Duas horas depois, perto do fim do livro, que tem 247 páginas, um dos vendedores me interrompeu, dizendo que eu não poderia ler um livro todo ali, então eu o fechei e coloquei sobre uma bancada, e, ironicamente, foi então que vi o título: "Ninguém Morre Sozinho"
Saí dali direto para uma daquelas pequenas estações que vendem sorvete, e comprei o primeiro que vi, uma casquinha de chocolate com uma cobertura sólida, que era muito bom, paguei e saí.
Sem saber o que mais poderia ser feito naquele dia, terminei o sorvete sobre o calmante sol de umas das áreas não cobertas do shopping. Uma mulher estava ao meu lado, e fumava um cigarro. O que eu estava fazendo não tinha motivo, mas eu pedi a ela um cigarro e tentei fumar aquilo. Eu puxei a fumaça com toda a força que tinha, e me engasguei completamente, passei quase um minuto tossindo, e mesmo assim eu continuei a tentar, continuei até conseguir, a mulher já havia saído dali, por isso tive de pedir para outras pessoas que estavam no local por um pequeno cilindro branco de prazer.
E assim eu tornei aquele meu hábito e vício, e fumar me ligava ao mundo real, deixando a segunda personalidade de lado. Eu assistia aos vídeos de manhã, e a tarde ia ao shopping fumar. Via raramente alguns dos meus antigos colegas de classe, e descobri que dois deles já haviam se matado, além de muitos outros alunos das outras salas.
Terminei minha maratona aquele dia e voltei para casa, e, ao contrário da rotina, fui olhar no site para ver se encontrava alguns da minha escola.

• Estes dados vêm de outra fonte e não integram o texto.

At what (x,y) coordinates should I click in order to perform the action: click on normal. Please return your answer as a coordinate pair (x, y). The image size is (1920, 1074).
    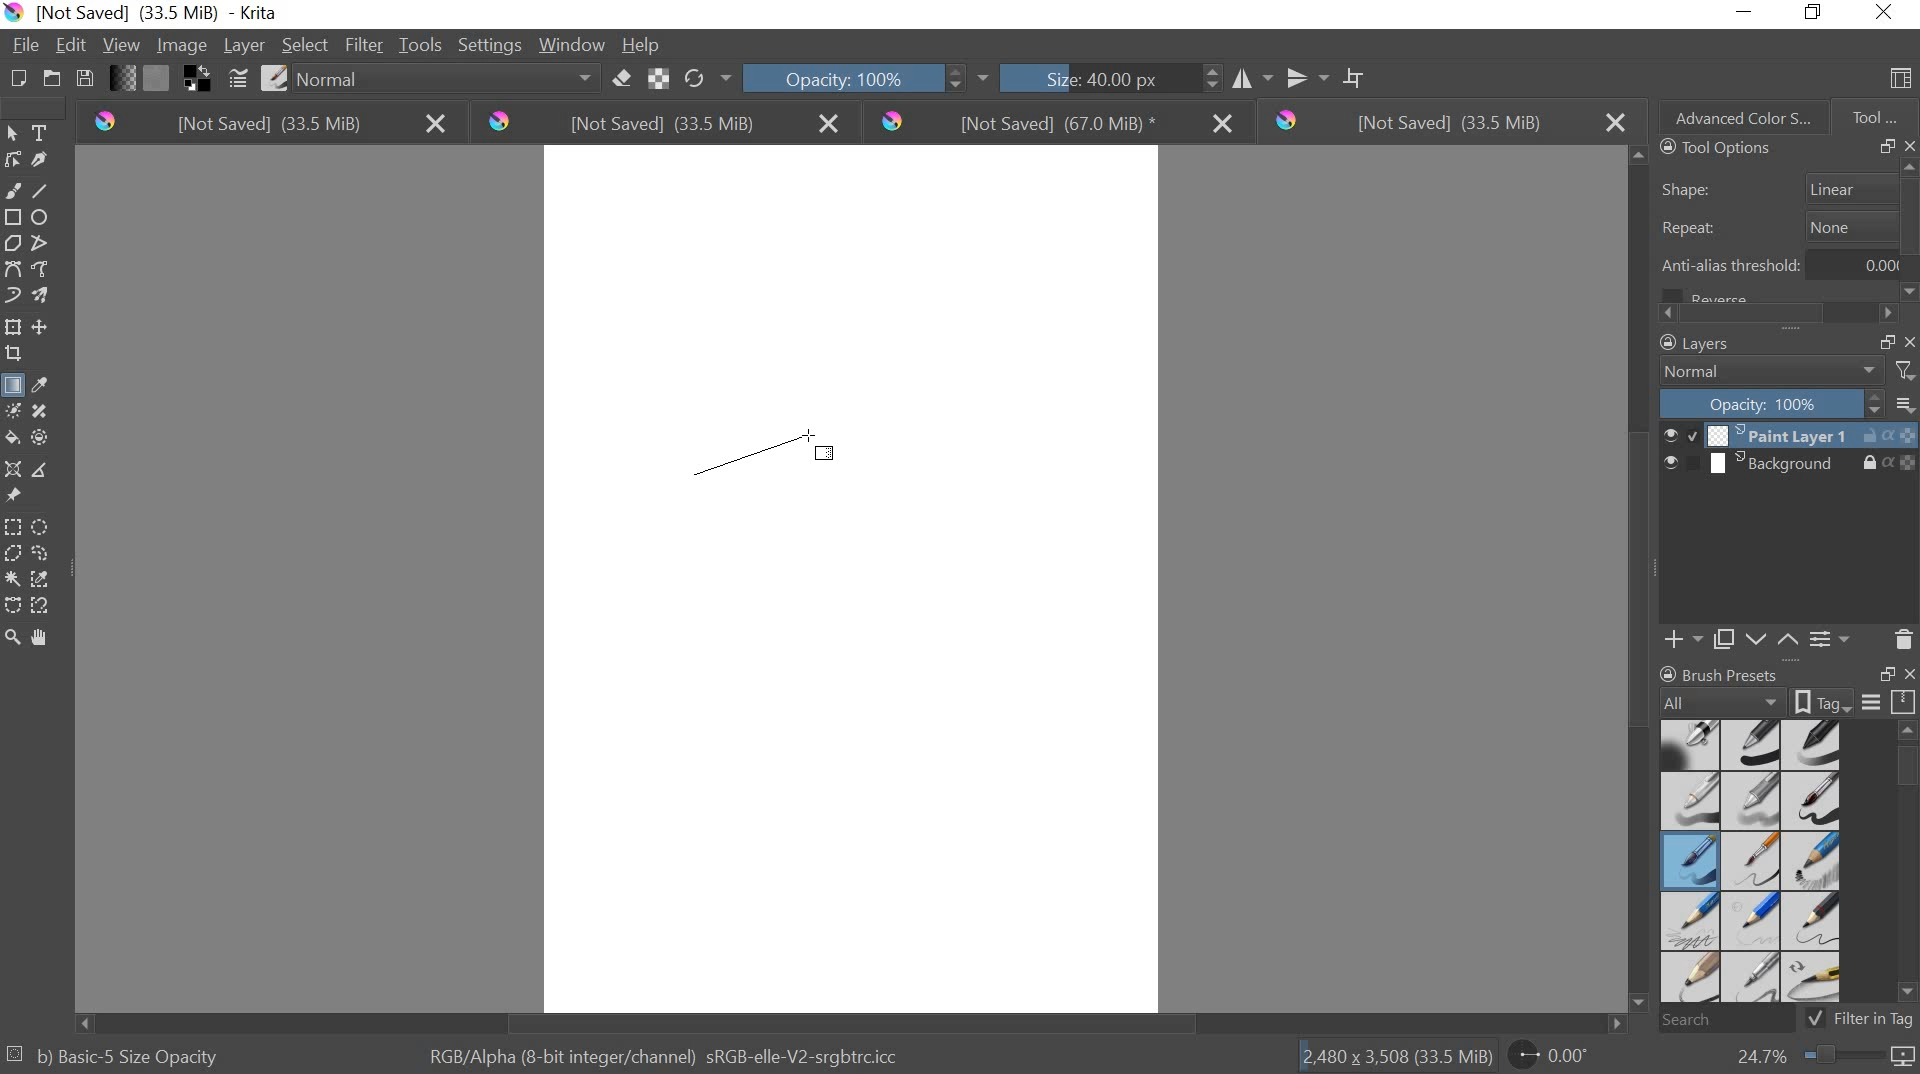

Depois de algumas páginas de vídeos eu vi, o nome Merilan Cristopher pulou em meus olhos. Ela era uma garota estudiosa, estava no último ano, e iria cursar medicina. Eu me lembrava dela, pois um dia ela me ajudou com meus deveres atrasados e também com uma certa carência que eu estava sentindo.
Ela sempre tinha um livro na mão e costumava escrever no tempo livre. Apesar de ser focada nos estudos, ela fora mal tratada por um playboy qualquer no início da adolescência, e por isso cultivava o hábito de sair e namorar muito. A falta de interesse do pai por ela era compensada pelo super-protetorismo da mãe, e assim eram os dias da garota, as vezes nos livros, as vezes em outras camas.
Merilan, a garota que um tempo já havia ocupado minha cama, se matou da forma que muitos adolescentes sonham, mas não realizam. Ela cortou seus pulsos tão profundamente que o sangue jorrava deles, e inundava suas roupas. Apesar disso sua expressão era serena, como alguém que encontrou a paz, e eu acredito que foi isso que aconteceu com ela, e muitos outros, ao encontrarem a pessoa que, à mim, só trazia pesadelos.
Naquela noite não foi diferente. Eu dormi após uma janta comum e um banho. Deitei em minha cama como qualquer ser humano comum, mas eu sabia que nenhum daqueles outros sete bilhões de pessoas tinha uma noite como a minha, pois eu era assombrado pelo fantasma de meu passado, e a cada pesadelo ela me obrigava a me lembrar mais disso, e cada vez mais meu antes enevoado passado se tornava claro como água em minha frente.
Não que eu devesse me orgulhar dele.